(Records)
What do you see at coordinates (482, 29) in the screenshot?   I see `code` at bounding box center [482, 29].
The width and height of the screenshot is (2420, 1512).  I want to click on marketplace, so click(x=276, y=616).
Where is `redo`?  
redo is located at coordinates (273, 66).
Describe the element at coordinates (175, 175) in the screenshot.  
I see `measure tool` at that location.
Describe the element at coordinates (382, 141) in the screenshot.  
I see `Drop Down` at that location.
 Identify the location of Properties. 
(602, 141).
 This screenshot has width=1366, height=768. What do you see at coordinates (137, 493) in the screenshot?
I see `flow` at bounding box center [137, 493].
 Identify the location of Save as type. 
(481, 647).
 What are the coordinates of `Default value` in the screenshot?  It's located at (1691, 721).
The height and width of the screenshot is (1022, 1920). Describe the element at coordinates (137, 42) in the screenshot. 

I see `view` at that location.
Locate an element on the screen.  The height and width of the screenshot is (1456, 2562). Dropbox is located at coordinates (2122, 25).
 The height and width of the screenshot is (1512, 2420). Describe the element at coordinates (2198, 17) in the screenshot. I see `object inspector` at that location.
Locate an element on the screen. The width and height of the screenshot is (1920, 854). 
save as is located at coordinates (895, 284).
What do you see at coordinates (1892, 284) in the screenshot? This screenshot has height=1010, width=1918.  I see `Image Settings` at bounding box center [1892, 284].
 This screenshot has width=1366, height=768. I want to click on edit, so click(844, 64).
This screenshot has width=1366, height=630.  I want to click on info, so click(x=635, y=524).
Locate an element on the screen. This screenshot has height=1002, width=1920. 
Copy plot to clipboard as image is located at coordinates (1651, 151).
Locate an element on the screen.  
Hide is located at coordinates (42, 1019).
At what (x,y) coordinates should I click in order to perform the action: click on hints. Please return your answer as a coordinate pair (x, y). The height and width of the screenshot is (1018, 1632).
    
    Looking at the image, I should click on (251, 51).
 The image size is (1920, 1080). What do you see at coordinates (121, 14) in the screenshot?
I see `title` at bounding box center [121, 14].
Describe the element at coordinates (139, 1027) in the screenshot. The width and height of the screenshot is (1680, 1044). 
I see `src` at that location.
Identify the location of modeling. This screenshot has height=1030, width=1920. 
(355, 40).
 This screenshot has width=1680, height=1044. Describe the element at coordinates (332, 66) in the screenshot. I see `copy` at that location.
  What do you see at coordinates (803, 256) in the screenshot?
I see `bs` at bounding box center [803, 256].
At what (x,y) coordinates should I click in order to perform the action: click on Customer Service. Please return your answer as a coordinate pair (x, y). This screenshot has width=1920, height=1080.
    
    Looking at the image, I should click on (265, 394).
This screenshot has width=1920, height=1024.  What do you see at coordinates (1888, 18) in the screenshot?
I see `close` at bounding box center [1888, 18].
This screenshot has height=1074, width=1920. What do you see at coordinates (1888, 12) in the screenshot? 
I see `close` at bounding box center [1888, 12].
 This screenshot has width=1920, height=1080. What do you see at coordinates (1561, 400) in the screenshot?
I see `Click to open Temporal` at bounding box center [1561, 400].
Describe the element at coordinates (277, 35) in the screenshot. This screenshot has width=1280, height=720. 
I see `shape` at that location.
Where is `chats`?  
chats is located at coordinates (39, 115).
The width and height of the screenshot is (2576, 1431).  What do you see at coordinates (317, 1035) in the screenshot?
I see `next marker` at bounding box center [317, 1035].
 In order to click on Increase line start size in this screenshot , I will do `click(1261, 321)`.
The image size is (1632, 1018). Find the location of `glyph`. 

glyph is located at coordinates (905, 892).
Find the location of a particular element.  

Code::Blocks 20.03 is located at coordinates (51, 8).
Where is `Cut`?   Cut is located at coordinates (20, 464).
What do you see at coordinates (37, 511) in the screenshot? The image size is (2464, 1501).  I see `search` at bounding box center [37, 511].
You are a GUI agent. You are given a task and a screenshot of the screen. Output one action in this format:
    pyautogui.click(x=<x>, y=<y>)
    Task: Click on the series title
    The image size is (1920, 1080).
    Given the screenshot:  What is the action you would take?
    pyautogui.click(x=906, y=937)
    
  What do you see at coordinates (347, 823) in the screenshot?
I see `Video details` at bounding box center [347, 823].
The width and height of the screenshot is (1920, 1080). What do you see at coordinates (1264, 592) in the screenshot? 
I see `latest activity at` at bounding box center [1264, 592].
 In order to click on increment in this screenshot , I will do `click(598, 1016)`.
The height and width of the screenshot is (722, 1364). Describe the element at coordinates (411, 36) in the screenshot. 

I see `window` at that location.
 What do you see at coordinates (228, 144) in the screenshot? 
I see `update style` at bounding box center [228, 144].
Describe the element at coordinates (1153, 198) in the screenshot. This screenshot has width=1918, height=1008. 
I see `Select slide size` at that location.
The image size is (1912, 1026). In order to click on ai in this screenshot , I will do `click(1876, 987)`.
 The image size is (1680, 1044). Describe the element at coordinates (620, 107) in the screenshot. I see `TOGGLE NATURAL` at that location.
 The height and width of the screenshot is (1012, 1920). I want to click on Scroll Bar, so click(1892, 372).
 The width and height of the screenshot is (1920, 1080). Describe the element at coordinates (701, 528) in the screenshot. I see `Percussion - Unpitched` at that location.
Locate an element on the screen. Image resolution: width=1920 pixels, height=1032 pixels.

> [EXERCISE PROMPT]
Rewrite the lines from the one containing "What do you see at coordinates (37, 511)" through the one containing "pyautogui.click(x=906, y=937)", inclusive, as a Markdown table with the columns "Row" and "Line". Number each row and leave out any blank lines.

> [EXERCISE OUTPUT]
| Row | Line |
|---|---|
| 1 | What do you see at coordinates (37, 511) in the screenshot? The image size is (2464, 1501).  I see `search` at bounding box center [37, 511]. |
| 2 | You are a GUI agent. You are given a task and a screenshot of the screen. Output one action in this format: |
| 3 |     pyautogui.click(x=<x>, y=<y>) |
| 4 |     Task: Click on the series title |
| 5 |     The image size is (1920, 1080). |
| 6 |     Given the screenshot:  What is the action you would take? |
| 7 |     pyautogui.click(x=906, y=937) |